Interpretive Summary: Watershed models are calibrated to simulate stream discharge as accurately as possible, but assessment of model accuracy is usually done on monthly or annual time steps, whereas the models themselves operate on a daily time step. While a consistent approach is needed to be able to evaluate watershed modeling efforts at the same time scale the models operate on, there are statistical challenges that need to be overcome. In particular, daily hydrologic data vary over orders of magnitude and are highly skewed. We approached this problem by transforming rather than aggregating the data. Statistical "autoregressive" models were used to generate estimates of daily discharge that could be evaluated as if they were output by a simulation model. We found that the approach can be used to develop performance criteria to evaluate watershed models like the Soil and Water Assessment Tool (SWAT). The statistical modeling approach provides a mimic of observed daily stream data with confidence intervals for daily estimates. The approach offers possible utility for developing watershed specific modeling goals and a potential framework for comparison of modeling results across watersheds. One major recommendation is to include a measure of stream flashiness when assessing watershed model performance at the daily time step. This research is of greatest interest to the watershed modeling community and those who are hoping that watershed models can become a more consistently useful tool for watershed management.

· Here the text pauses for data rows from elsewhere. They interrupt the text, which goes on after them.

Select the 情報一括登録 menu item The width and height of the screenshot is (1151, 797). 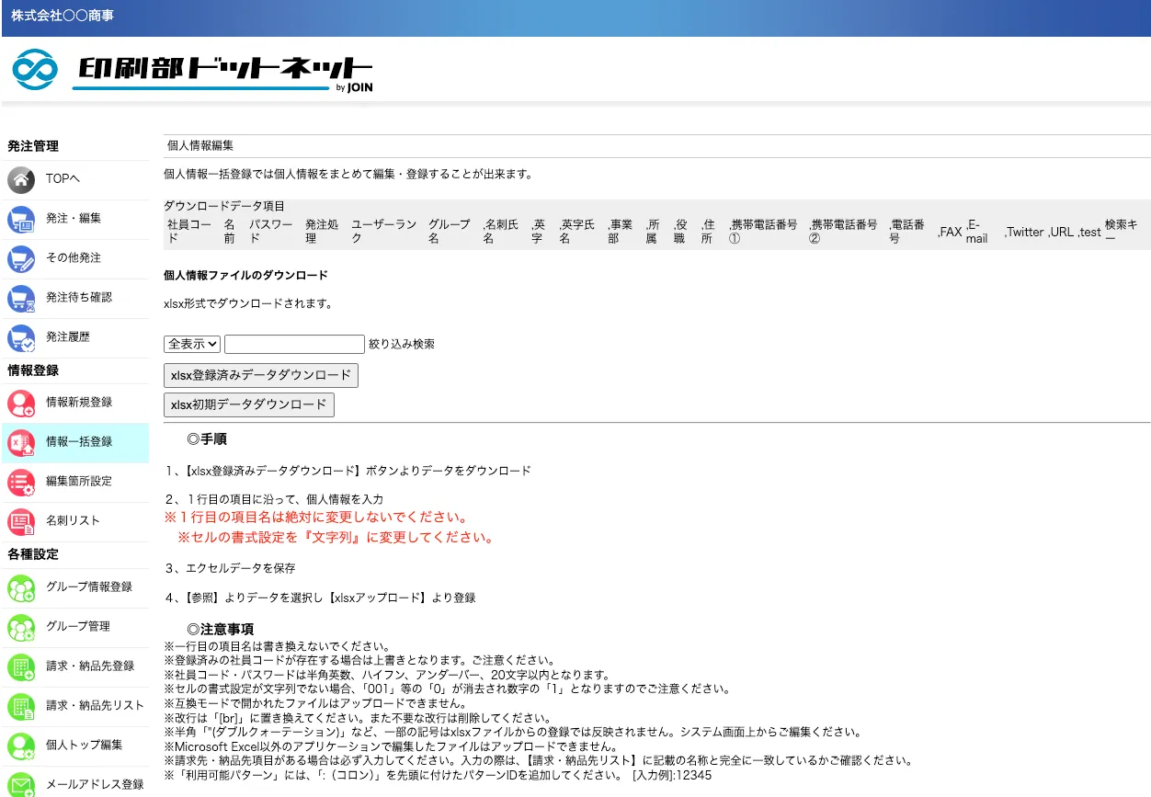(79, 442)
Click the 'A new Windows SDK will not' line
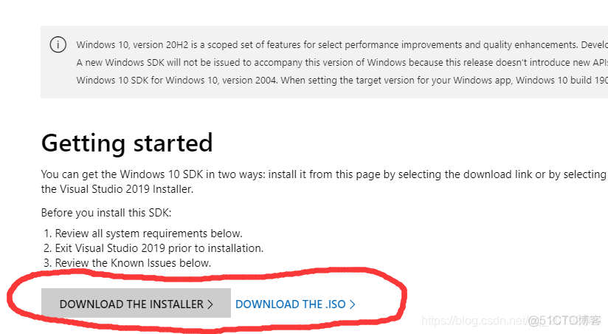 [x=342, y=63]
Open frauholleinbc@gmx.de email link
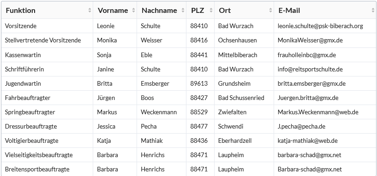This screenshot has width=377, height=176. pyautogui.click(x=307, y=55)
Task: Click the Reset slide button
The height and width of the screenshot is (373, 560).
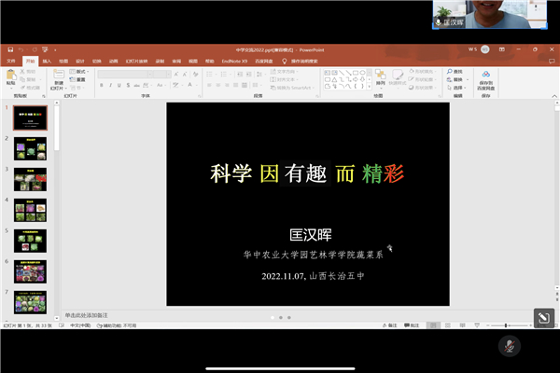Action: (80, 79)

Technical Abstract: Watershed models are calibrated to simulate stream discharge as accurately as possible. Modelers will often calculate model validation statistics on aggregate (often monthly) time periods, rather than the daily step at which models typically operate. This is because daily hydrologic data exhibit large variability and skewness, while aggregating to a coarser temporal scale provides a near-normal distribution and hence a straight-forward performance target. Statistical modeling of skewed data commonly employs transformation, avoiding loss of information from aggregation. We empirically simulated the natural log of daily discharge (ln[Q]) for four South Fork Iowa River (SFIR) stream gages using autoregressive models, transformed results back to the original scale, and calculated model performance statistics for both the autoregressive models and Soil and Water Assessment Tool (SWAT) output. The autoregressive models captured 93-97% of the variation in ln(Q), with near-zero bias as a condition for model convergence. Back transformed autoregressive model results, for three of the four stations, had Nash-Sutcliffe efficiencies (NSE) of 0.77-0.82, and residual-standard-error (RSR) ratios of 0.37-0.41 which was better than SWAT performance. The fourth gage, on Beaver Creek (BC), showed flashier hydrology and weaker autocorrelation. Consequently, SWAT generally outperformed autoregression at BC. Results highlighted hydrologic variation among SFIR tributary watersheds and consequences for modeling success. Stream flashiness should be considered when assessing watershed model performance at the daily time step. Autoregressive modeling provides a statistical mimic of observed daily stream data and carries potential as an internally consistent approach to benchmark performance of watershed models. In this case, if transformed SWAT-simulated data could achieve NSE<0.9 and RSR<0.2, they would be indistinguishable from a statistically generated estimate of the time series. Autoregressive models can also provide confidence intervals for estimates of daily measurements, allowing uncertainty metrics to be generated from the measured dataset itself.